Gifts for new boyfriends or just dating

Tile Mate: If there's one thing I know to be true of my gender, it's that we lose shit CONSTANTLY—not least of all because it's so much easier to whine "honeyyyyy, have you seen my keys?" But you're probably not on a pet name level yet, and you certainly don't live with him. It's a little gadget that attaches to whatever he wants, so when he loses it, his phone can help him find it.

Hope you enjoy his romanticism, wit and humor as much as I do. Wine, music, a blanket and, if you’re inside, get pillows to sit on, use linens and real glassware and flatware. Surprise Activity: Paint pottery or do some art project together.

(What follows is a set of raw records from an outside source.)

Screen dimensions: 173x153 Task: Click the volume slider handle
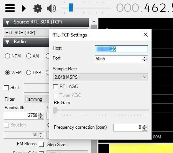71,8
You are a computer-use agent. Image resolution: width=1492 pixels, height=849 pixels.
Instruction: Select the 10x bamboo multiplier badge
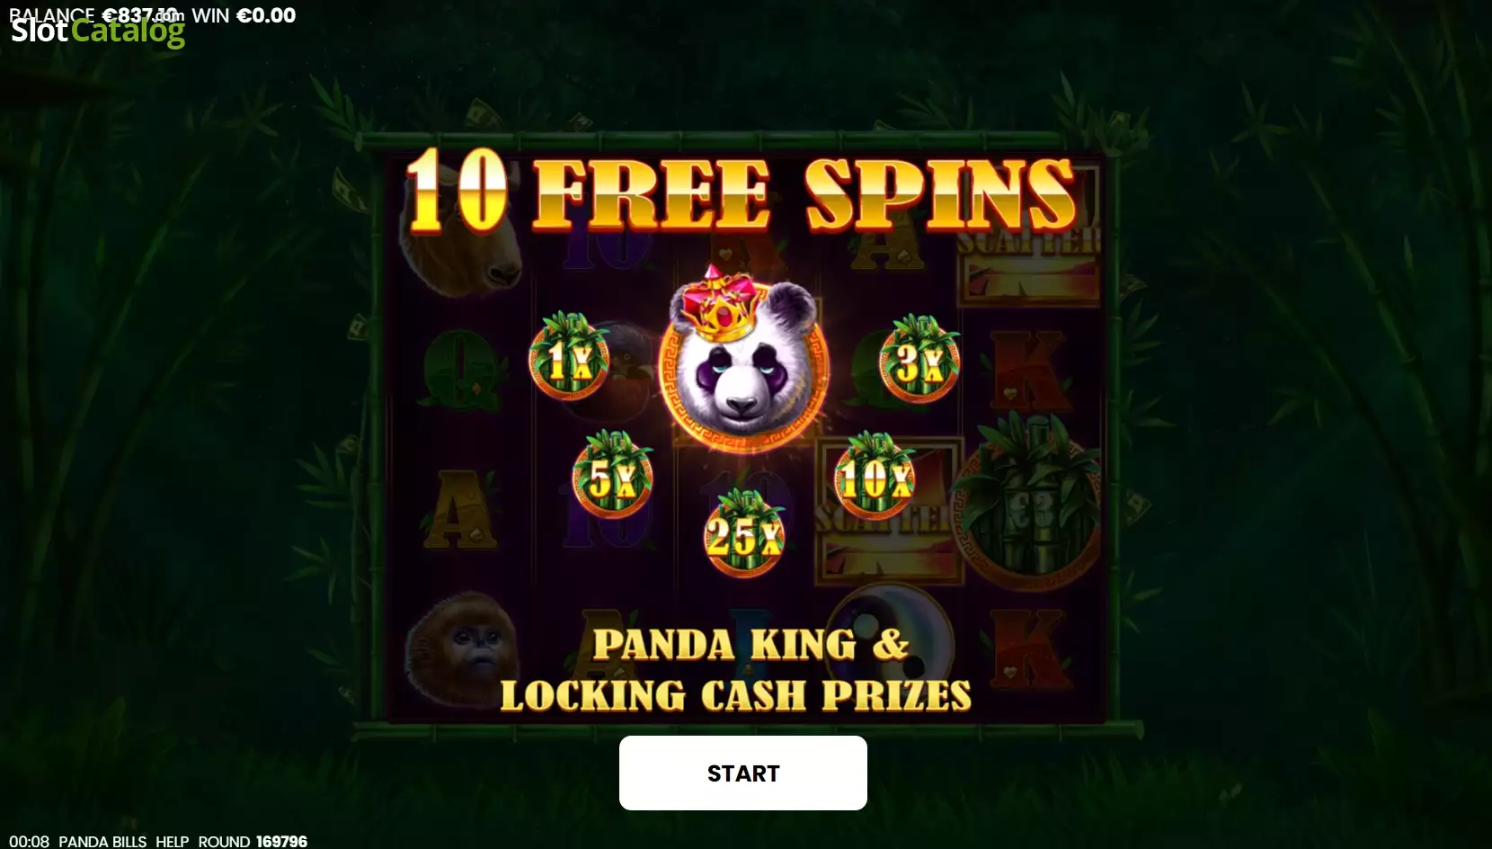click(875, 475)
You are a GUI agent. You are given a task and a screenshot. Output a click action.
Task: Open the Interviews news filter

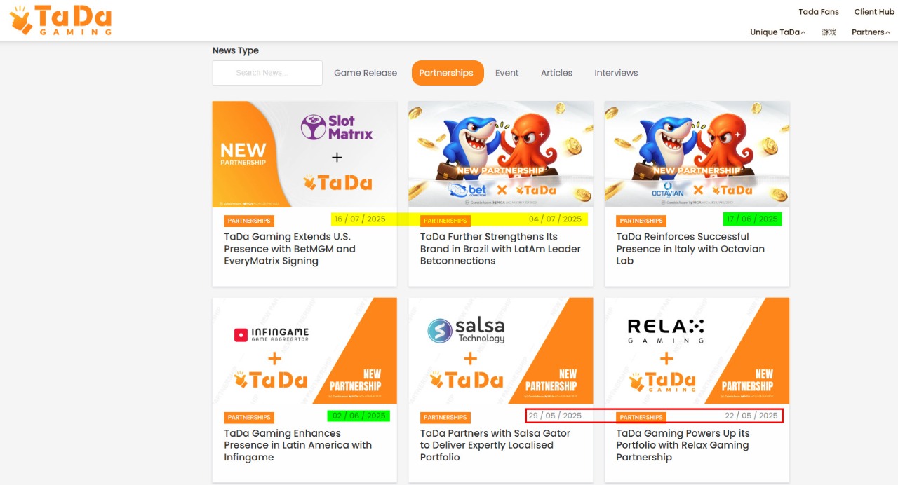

Early Birds: If you really are in that first 30 day window, go easy on yourself and make a reservation at a nice restaurant. Make Meaning allows you to let your creative juices flow in ceramics and more.

A one-way ticket to Mexico: Everyone who jokes about moving emigrating now that Trump's president always mentions Canada as a destination, despite Mexico being cheaper and warmer. Birch Box Men: You really don't want to spend too much money here, seeing as how you've only been official for a month.

But it's only $20 for the first month (you can just cancel it for him as soon as you order it if you don't want to pay for more), and it'll help him be less disgusting so maybe you'll keep him around longer.

It's not that he doesn't love you, it's just that he ALSO likes drinking with his friends and watching porn somewhere other than on the toilet.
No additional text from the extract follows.